Stored data entries
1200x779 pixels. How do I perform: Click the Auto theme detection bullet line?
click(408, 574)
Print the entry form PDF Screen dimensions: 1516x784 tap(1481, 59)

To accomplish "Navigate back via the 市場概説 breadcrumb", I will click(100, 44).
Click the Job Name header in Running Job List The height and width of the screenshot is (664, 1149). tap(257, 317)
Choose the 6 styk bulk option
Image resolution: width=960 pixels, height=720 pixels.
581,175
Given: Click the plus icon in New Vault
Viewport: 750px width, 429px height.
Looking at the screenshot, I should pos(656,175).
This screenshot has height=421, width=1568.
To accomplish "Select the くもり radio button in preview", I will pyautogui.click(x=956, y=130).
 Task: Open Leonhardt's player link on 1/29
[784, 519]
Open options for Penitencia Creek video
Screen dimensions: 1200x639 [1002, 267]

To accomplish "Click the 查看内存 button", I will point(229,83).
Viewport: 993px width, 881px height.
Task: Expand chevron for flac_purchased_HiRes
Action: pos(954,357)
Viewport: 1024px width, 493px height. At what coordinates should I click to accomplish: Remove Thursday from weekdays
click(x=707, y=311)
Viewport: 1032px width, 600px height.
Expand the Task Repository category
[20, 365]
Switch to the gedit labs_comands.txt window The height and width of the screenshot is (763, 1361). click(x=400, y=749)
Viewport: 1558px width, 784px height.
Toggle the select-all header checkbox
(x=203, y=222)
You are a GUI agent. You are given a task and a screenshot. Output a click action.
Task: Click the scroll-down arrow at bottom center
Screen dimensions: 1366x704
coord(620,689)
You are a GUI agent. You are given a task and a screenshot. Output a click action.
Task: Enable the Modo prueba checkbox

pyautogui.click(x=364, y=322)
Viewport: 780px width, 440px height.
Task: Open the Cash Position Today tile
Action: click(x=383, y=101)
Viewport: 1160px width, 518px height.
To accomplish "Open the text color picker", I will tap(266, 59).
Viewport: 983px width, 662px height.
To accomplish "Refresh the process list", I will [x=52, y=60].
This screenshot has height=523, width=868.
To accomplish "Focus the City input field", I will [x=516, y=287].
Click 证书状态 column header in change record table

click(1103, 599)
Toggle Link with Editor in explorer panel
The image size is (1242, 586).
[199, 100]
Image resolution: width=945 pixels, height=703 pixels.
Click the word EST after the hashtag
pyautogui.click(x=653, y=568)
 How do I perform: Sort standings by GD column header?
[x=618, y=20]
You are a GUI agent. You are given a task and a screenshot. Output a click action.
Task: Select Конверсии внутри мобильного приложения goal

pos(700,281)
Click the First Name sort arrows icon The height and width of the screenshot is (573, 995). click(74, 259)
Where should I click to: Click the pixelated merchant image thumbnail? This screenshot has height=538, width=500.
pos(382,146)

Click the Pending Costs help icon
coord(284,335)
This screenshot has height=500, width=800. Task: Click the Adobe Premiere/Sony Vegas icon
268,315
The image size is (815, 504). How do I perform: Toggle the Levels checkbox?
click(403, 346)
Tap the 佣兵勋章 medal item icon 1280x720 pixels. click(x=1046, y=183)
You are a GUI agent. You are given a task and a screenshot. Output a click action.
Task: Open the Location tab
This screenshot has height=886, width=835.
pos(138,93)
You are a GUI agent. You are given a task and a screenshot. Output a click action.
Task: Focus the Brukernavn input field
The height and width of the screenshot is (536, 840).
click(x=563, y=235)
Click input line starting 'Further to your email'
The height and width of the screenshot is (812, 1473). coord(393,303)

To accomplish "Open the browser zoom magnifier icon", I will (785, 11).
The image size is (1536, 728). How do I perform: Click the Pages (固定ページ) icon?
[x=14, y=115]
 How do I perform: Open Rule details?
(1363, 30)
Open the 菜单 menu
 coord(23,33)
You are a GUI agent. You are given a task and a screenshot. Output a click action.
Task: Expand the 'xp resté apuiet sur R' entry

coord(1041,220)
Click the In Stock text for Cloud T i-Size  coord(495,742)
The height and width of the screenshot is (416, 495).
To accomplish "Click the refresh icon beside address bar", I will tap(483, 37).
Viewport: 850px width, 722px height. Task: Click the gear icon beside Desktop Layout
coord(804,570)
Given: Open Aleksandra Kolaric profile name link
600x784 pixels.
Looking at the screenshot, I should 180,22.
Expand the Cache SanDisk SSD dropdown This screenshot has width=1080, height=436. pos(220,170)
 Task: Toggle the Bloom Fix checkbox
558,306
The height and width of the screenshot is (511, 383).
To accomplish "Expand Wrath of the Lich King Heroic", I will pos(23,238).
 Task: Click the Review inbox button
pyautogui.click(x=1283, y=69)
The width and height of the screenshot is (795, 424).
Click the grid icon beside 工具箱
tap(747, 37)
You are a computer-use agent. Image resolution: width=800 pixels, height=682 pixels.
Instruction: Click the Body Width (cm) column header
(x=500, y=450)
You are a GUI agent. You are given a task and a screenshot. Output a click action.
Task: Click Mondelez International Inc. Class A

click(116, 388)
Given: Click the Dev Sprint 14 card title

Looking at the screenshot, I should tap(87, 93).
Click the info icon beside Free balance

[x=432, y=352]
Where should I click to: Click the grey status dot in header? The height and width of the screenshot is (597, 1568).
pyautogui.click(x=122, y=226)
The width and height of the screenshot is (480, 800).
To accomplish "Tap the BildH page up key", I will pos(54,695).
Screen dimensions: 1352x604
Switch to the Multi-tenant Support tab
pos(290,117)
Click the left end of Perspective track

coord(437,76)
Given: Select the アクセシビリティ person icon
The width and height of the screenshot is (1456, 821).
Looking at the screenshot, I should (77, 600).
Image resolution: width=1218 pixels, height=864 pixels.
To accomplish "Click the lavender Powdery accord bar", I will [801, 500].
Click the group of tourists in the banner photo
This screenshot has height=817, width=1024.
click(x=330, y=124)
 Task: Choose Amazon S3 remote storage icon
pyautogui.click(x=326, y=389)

**WHAT YOU WILL DO:** Set down, word for word, every line from the line that holds "Switch to the Multi-tenant Support tab" to the end of the entries above, including both ends.

**ANSWER TO THIS TASK:**
Switch to the Multi-tenant Support tab
pos(290,117)
Click the left end of Perspective track

coord(437,76)
Given: Select the アクセシビリティ person icon
The width and height of the screenshot is (1456, 821).
Looking at the screenshot, I should (77, 600).
Image resolution: width=1218 pixels, height=864 pixels.
To accomplish "Click the lavender Powdery accord bar", I will [801, 500].
Click the group of tourists in the banner photo
This screenshot has height=817, width=1024.
click(x=330, y=124)
 Task: Choose Amazon S3 remote storage icon
pyautogui.click(x=326, y=389)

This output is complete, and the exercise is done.